Work instruction:
Using the material below, return exactly the lines between the one holding "This screenshot has height=553, width=1024." and the one holding "Open the High Roller Club link", inclusive, and no others.

____ Task material

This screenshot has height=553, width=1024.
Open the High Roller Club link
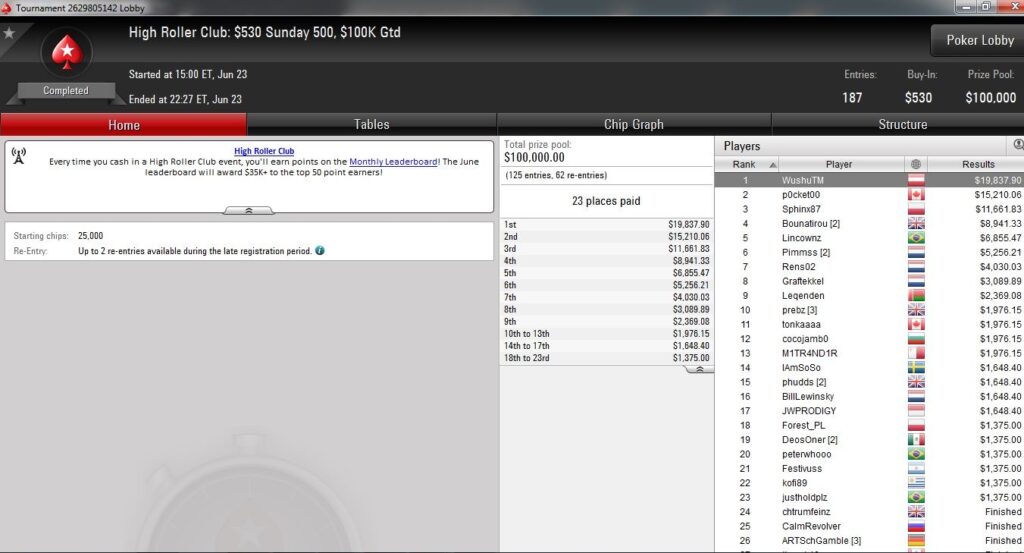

________
____ Task material

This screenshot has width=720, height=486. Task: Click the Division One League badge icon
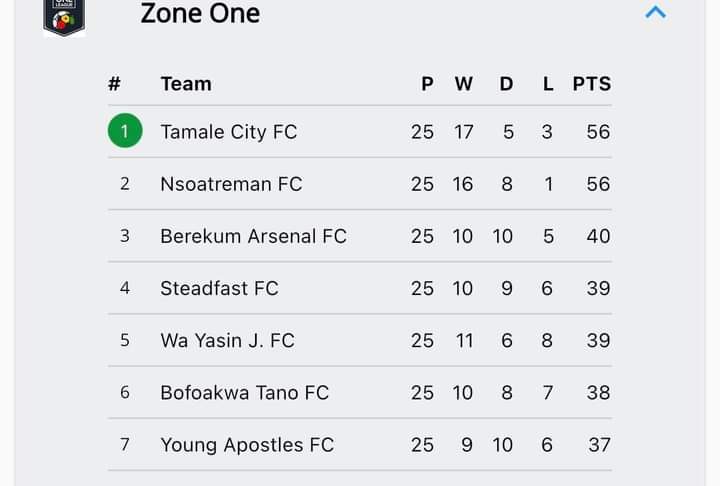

________
____ Task material

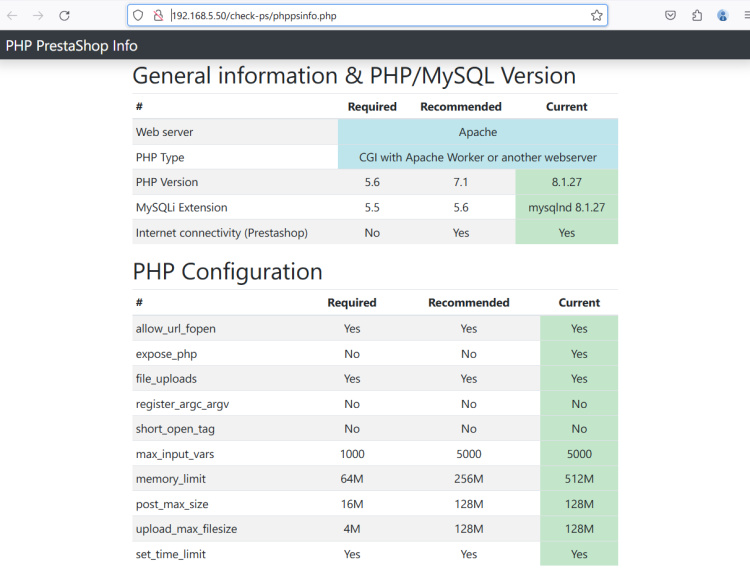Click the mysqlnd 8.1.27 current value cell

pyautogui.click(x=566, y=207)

________

Task answer:
This screenshot has height=553, width=1024.
Open the High Roller Club link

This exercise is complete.